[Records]
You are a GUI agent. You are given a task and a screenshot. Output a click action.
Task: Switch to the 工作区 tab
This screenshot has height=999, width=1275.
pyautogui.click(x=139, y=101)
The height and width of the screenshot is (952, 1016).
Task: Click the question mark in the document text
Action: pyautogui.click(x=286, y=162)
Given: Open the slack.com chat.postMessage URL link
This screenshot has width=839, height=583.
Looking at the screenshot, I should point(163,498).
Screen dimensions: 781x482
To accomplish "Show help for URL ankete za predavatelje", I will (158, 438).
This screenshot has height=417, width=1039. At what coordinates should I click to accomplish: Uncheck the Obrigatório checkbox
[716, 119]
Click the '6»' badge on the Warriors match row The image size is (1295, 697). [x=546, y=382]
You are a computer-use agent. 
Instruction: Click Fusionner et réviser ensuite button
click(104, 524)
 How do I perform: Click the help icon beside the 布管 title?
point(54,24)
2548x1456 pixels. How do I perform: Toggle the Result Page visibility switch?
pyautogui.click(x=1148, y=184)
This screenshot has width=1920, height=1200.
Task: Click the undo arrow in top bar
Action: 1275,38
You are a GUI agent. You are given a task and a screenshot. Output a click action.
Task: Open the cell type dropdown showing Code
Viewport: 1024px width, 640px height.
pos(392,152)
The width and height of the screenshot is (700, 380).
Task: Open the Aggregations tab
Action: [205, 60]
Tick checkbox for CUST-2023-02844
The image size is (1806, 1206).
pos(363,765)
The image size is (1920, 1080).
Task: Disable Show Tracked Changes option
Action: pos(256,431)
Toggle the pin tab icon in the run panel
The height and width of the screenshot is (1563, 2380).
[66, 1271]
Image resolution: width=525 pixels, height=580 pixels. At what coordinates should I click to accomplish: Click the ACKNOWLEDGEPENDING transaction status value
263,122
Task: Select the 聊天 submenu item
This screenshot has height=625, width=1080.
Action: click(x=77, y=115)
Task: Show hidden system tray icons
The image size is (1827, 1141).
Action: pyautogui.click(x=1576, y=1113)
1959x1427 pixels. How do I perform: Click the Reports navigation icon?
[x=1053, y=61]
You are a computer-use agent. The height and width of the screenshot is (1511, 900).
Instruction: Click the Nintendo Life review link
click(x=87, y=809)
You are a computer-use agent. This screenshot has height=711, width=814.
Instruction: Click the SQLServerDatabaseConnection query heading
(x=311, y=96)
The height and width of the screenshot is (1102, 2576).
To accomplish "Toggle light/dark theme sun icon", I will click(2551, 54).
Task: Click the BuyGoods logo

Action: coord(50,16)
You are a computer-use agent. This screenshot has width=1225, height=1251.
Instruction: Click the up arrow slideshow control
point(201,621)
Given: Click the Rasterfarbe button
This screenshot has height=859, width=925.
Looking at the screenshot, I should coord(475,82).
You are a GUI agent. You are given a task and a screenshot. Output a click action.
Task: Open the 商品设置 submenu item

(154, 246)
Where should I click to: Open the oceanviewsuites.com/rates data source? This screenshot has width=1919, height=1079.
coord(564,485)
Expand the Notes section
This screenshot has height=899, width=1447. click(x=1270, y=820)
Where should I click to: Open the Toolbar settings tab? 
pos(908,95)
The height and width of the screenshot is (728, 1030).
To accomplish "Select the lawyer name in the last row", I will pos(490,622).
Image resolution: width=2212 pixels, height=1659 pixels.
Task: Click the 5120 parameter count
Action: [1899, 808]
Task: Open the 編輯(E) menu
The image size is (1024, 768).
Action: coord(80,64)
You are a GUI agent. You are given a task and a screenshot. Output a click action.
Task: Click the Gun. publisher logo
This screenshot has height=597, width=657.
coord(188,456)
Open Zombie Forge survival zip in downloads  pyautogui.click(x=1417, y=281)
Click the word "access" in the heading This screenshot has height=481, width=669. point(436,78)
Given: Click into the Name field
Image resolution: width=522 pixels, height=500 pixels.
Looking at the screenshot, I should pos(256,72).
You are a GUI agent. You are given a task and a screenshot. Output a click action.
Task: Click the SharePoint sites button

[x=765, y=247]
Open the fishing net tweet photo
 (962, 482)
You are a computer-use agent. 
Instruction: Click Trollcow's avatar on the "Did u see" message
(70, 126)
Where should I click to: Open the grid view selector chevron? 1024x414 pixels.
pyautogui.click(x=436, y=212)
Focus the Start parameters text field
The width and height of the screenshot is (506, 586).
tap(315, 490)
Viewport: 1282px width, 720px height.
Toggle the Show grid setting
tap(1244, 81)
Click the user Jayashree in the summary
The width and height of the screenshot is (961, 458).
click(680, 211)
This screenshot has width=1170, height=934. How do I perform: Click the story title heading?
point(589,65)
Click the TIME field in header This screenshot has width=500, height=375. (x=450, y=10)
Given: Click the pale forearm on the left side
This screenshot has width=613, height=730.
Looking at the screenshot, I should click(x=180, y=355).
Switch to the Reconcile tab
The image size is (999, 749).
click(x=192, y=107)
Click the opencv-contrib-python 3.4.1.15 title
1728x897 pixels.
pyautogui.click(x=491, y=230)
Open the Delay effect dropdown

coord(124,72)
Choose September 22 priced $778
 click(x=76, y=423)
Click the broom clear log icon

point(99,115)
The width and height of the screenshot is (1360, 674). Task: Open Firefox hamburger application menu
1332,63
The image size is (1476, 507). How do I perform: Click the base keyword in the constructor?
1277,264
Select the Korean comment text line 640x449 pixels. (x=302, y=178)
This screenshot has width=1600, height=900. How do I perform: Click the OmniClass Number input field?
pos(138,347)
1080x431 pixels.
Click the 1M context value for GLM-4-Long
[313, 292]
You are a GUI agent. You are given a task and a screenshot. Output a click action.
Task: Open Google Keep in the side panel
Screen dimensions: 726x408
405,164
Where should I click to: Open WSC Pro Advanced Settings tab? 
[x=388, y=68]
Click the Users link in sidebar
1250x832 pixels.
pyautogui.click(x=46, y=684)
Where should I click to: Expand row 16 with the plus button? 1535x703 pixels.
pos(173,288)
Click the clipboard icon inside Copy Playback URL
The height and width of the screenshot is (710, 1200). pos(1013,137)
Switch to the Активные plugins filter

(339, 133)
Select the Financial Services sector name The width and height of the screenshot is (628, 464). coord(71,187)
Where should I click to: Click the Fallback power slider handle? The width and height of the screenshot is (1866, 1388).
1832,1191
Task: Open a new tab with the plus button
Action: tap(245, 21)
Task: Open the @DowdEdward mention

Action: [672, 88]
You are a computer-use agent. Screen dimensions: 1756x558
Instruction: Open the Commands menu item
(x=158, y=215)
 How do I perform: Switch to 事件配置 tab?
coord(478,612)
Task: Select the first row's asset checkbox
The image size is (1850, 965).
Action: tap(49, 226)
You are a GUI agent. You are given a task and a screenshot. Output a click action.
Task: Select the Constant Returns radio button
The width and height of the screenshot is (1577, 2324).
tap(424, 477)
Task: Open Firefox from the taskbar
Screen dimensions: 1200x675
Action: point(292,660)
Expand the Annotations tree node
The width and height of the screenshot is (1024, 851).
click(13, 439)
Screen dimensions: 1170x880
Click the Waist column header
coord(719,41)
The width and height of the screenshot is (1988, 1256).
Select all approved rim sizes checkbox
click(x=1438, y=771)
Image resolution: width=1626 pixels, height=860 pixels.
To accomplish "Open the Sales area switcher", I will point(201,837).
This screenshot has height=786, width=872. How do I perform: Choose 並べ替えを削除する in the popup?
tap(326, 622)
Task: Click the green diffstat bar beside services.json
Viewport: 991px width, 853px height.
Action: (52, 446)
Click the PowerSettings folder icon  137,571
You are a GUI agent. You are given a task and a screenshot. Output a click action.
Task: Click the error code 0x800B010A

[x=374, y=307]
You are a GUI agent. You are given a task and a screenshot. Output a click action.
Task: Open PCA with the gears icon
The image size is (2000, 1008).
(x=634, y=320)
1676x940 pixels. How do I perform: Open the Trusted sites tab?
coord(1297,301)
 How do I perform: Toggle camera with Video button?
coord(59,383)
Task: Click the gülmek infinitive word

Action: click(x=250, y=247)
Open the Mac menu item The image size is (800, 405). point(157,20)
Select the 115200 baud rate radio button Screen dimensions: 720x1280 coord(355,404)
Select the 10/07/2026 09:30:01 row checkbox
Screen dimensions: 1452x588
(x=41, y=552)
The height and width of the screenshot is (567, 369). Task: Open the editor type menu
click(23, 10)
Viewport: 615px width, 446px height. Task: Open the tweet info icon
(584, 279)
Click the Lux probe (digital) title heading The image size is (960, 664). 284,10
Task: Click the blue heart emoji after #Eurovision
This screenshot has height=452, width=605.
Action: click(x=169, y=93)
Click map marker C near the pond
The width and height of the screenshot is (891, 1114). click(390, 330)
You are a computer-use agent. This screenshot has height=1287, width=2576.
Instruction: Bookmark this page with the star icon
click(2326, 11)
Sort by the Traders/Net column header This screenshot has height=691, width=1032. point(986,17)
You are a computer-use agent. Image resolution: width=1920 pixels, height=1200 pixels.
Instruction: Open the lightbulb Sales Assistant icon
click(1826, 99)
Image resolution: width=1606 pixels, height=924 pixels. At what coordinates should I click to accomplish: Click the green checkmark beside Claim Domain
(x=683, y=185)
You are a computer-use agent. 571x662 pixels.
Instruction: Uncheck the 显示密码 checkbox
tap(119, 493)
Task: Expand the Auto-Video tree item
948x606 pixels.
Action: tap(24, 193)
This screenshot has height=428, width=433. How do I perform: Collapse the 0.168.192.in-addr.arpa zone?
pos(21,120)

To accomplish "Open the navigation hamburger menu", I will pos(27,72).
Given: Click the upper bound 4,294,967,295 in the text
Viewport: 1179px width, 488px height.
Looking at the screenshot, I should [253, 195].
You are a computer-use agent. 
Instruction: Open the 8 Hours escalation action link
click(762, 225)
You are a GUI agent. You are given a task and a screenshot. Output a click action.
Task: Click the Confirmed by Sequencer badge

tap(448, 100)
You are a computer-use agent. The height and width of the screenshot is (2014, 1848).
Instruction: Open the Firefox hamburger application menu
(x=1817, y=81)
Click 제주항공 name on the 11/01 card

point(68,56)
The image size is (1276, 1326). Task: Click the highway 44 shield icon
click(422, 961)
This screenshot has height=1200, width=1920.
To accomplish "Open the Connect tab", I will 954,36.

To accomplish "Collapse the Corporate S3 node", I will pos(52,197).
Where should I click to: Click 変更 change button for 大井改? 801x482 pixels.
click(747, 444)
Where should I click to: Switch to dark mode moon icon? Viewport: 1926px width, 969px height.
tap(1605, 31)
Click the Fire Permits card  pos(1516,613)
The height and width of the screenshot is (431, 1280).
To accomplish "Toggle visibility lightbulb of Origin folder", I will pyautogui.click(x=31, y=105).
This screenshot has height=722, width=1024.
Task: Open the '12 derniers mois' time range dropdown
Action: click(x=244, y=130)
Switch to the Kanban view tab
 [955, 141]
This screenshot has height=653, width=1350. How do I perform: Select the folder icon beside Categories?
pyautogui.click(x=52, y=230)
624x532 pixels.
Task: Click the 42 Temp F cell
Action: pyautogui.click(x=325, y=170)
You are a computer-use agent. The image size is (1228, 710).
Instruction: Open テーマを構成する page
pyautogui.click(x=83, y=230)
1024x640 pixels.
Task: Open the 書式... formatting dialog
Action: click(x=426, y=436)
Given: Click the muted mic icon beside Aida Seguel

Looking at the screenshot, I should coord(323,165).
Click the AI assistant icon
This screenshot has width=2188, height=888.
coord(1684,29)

Work to complete: Print the lines of the listing above exactly as they are, starting at the line containing "is (1511, 900)." and ending at the line containing "will click(2551, 54).".

The completed task:
You are a computer-use agent. The height and width of the screenshot is (1511, 900).
Instruction: Click the Nintendo Life review link
click(x=87, y=809)
You are a computer-use agent. This screenshot has height=711, width=814.
Instruction: Click the SQLServerDatabaseConnection query heading
(x=311, y=96)
The height and width of the screenshot is (1102, 2576).
To accomplish "Toggle light/dark theme sun icon", I will click(2551, 54).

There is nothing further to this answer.